-- EXCERPT TO READ follows --

Smart business owners know the importance of keeping good records. The Affordable Care Act has created one more incentive for employers to keep abreast of sometimes complicated reporting requirements, by requiring them to provide information about company-provided health care to both their employees and the government.
Not all of the law’s employer responsibility provisions have been implemented yet. Nevertheless, it makes good business sense to establish effective systems to meet obligations that are likely to be rolled out soon. Acting early will give business owners more time to iron out any wrinkles before the law comes to bear.
Reporting to Employees
The Affordable Care Act requires most employers to report the cost of any employer-sponsored group health plan on employee Forms W-2. This requirement applies to all employers who provide what the government defines as “applicable coverage,” even if the employers are religious organizations or are not subject to Consolidated Omnibus Budget Reconciliation Act (COBRA) requirements. Small businesses issuing fewer than 250 Forms W-2 total are exempt from the reporting requirement until further guidance is issued.
For businesses subject to the rules, the amount reported in Box 12 of Form W-2 must include both the employer and employee portions of the plan’s cost. Certain forms of coverage must be reported, while other forms are either optional or excluded. For more information, see the IRS’ full chart of reporting requirements. (1)
Affected employers are not required to issue Forms W-2 to workers who would not normally receive one, such as retirees, simply to fulfill the requirement. For terminated employees, employers may use any reasonable method to report partial-year coverage, as long as the method is applied consistently. For employees who voluntarily leave and request Forms W-2 in writing prior to year-end, employers must provide the forms within 30 days of the request, but are not required to report the health benefit amounts.
Proposed Section 6056 regulations from the Internal Revenue Service would mainly affect reporting to the Service, though they would also require employers to notify employees in writing of any employee-related information shared with the IRS. These statements will need to be provided annually by January 31. Note that these regulations are still under discussion, and that there is a chance Form W-2 reporting alone could satisfy the requirement. Nevertheless, employers should pay attention to how the final regulations are worded.
Employers subject to the Fair Labor Standards Act have a responsibility to provide all new employees, both part- and full-time, with a written notice pertaining to the Health Insurance Marketplace. These employers include federal, state and local government agencies; hospitals and institutions engaged primarily in the care of the sick, the aged or the developmentally disabled who live on the premises; preschools, elementary and secondary schools, postsecondary institutions of higher learning and schools for gifted children; and companies or organizations with annual sales of receipts over $500,000.
The Health Insurance Marketplace, often referred to as the exchanges, may provide alternatives that cost less than the employer-provided health care plan, if any. Employers must make clear that employer contributions, if any, may be lost if the new employee chooses to pursue private insurance instead. Employers may satisfy the notice requirement through third-party entities, such as insurers or multiemployer health plans, as long as every new employee receives such a notice regardless of whether he or she plans to enroll in the company health care plan.
Finally, any employer providing a health care option must also furnish employees with a standard Summary of Benefits and Coverage (SBC) form. This form explains what services and care the plan does and does not cover. It also lays out the plan’s cost clearly.

-- EXCERPT TO READ concluded --
-- AVAILABLE DATA follows --

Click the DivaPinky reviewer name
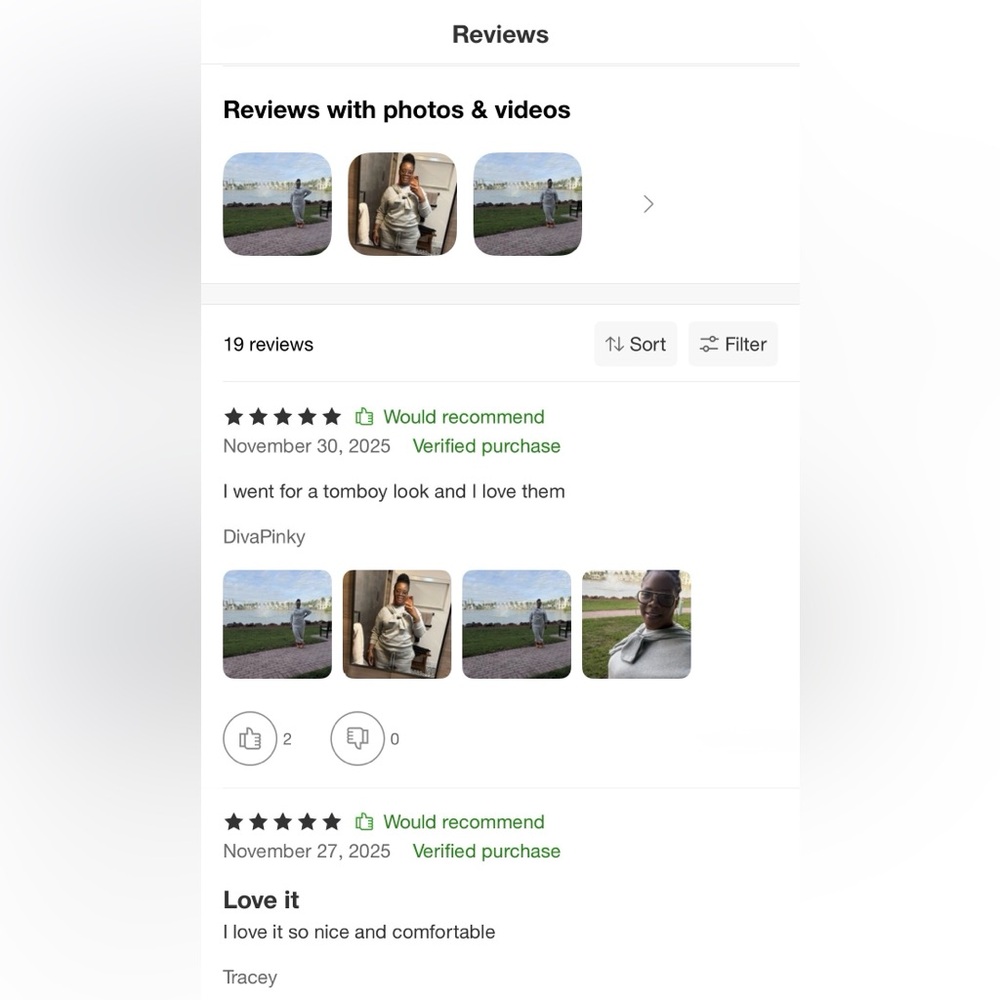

-- AVAILABLE DATA concluded --

> _EXERCISE TASKS_
- 1) According to the text on employer health care reporting, within how many days must employers provide Forms W-2 to employees who voluntarily leave and request them in writing before year-end?
- 2) From the text on employer health care reporting, reproduce verbatim the part that opens with the words containing "The Health Insurance Marketplace, often" and closes with "plan’s cost clearly.".

> _ANSWERS GIVEN_
- 1) Within 30 days of the request.

- 2)
The Health Insurance Marketplace, often referred to as the exchanges, may provide alternatives that cost less than the employer-provided health care plan, if any. Employers must make clear that employer contributions, if any, may be lost if the new employee chooses to pursue private insurance instead. Employers may satisfy the notice requirement through third-party entities, such as insurers or multiemployer health plans, as long as every new employee receives such a notice regardless of whether he or she plans to enroll in the company health care plan.
Finally, any employer providing a health care option must also furnish employees with a standard Summary of Benefits and Coverage (SBC) form. This form explains what services and care the plan does and does not cover. It also lays out the plan’s cost clearly.